DATA LISTING.
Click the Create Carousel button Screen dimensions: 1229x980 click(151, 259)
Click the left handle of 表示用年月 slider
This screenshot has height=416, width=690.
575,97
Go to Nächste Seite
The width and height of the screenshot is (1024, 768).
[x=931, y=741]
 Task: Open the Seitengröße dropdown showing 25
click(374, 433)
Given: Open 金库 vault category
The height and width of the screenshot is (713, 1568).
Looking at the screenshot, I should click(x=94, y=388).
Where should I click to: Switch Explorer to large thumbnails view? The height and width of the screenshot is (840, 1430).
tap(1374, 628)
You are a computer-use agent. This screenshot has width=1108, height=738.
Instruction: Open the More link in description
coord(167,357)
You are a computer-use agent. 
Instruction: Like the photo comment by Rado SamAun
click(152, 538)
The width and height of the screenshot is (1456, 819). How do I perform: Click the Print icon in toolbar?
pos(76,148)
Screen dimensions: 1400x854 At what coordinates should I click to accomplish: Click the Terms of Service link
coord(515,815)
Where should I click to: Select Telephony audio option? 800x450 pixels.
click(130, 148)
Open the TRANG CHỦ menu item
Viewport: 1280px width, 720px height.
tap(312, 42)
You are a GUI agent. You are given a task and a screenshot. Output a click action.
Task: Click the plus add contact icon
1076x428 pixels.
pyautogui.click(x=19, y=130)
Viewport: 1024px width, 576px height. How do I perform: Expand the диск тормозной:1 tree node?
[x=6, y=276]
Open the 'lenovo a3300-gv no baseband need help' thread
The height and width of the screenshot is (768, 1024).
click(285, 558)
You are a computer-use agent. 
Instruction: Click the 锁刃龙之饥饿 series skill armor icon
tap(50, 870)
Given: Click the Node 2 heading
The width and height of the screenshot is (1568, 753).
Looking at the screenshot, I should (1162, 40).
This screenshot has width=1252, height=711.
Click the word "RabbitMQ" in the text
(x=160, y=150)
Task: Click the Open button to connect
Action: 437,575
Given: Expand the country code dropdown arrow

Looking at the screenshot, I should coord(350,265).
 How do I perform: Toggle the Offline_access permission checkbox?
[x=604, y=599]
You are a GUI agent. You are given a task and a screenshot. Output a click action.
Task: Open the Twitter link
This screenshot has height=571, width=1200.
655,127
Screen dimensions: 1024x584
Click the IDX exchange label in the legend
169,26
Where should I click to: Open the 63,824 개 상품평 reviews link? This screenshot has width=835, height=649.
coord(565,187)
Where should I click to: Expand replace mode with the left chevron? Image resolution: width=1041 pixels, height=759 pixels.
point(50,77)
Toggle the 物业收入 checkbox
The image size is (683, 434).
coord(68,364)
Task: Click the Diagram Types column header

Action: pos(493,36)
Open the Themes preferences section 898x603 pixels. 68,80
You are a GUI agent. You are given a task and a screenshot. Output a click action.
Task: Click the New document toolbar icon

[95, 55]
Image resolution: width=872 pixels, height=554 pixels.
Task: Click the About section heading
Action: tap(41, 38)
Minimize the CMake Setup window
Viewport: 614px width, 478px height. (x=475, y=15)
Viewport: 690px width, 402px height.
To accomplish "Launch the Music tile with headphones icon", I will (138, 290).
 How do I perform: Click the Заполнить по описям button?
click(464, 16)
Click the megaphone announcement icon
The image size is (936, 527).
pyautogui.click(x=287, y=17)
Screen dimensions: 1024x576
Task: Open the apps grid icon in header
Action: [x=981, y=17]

PROBLEM TO SOLVE. Would you output the material above once more, exactly as given?

YOUR SOLUTION.
Click the Create Carousel button Screen dimensions: 1229x980 click(151, 259)
Click the left handle of 表示用年月 slider
This screenshot has height=416, width=690.
575,97
Go to Nächste Seite
The width and height of the screenshot is (1024, 768).
[x=931, y=741]
 Task: Open the Seitengröße dropdown showing 25
click(374, 433)
Given: Open 金库 vault category
The height and width of the screenshot is (713, 1568).
Looking at the screenshot, I should click(x=94, y=388).
Where should I click to: Switch Explorer to large thumbnails view? The height and width of the screenshot is (840, 1430).
tap(1374, 628)
You are a computer-use agent. This screenshot has width=1108, height=738.
Instruction: Open the More link in description
coord(167,357)
You are a computer-use agent. 
Instruction: Like the photo comment by Rado SamAun
click(152, 538)
The width and height of the screenshot is (1456, 819). How do I perform: Click the Print icon in toolbar?
pos(76,148)
Screen dimensions: 1400x854 At what coordinates should I click to accomplish: Click the Terms of Service link
coord(515,815)
Where should I click to: Select Telephony audio option? 800x450 pixels.
click(130, 148)
Open the TRANG CHỦ menu item
Viewport: 1280px width, 720px height.
tap(312, 42)
You are a GUI agent. You are given a task and a screenshot. Output a click action.
Task: Click the plus add contact icon
1076x428 pixels.
pyautogui.click(x=19, y=130)
Viewport: 1024px width, 576px height. How do I perform: Expand the диск тормозной:1 tree node?
[x=6, y=276]
Open the 'lenovo a3300-gv no baseband need help' thread
The height and width of the screenshot is (768, 1024).
click(285, 558)
You are a computer-use agent. 
Instruction: Click the 锁刃龙之饥饿 series skill armor icon
tap(50, 870)
Given: Click the Node 2 heading
The width and height of the screenshot is (1568, 753).
Looking at the screenshot, I should (1162, 40).
This screenshot has width=1252, height=711.
Click the word "RabbitMQ" in the text
(x=160, y=150)
Task: Click the Open button to connect
Action: 437,575
Given: Expand the country code dropdown arrow

Looking at the screenshot, I should coord(350,265).
 How do I perform: Toggle the Offline_access permission checkbox?
[x=604, y=599]
You are a GUI agent. You are given a task and a screenshot. Output a click action.
Task: Open the Twitter link
This screenshot has height=571, width=1200.
655,127
Screen dimensions: 1024x584
Click the IDX exchange label in the legend
169,26
Where should I click to: Open the 63,824 개 상품평 reviews link? This screenshot has width=835, height=649.
coord(565,187)
Where should I click to: Expand replace mode with the left chevron? Image resolution: width=1041 pixels, height=759 pixels.
point(50,77)
Toggle the 物业收入 checkbox
The image size is (683, 434).
coord(68,364)
Task: Click the Diagram Types column header

Action: pos(493,36)
Open the Themes preferences section 898x603 pixels. 68,80
You are a GUI agent. You are given a task and a screenshot. Output a click action.
Task: Click the New document toolbar icon

[95, 55]
Image resolution: width=872 pixels, height=554 pixels.
Task: Click the About section heading
Action: tap(41, 38)
Minimize the CMake Setup window
Viewport: 614px width, 478px height. (x=475, y=15)
Viewport: 690px width, 402px height.
To accomplish "Launch the Music tile with headphones icon", I will (138, 290).
 How do I perform: Click the Заполнить по описям button?
click(464, 16)
Click the megaphone announcement icon
The image size is (936, 527).
pyautogui.click(x=287, y=17)
Screen dimensions: 1024x576
Task: Open the apps grid icon in header
Action: [x=981, y=17]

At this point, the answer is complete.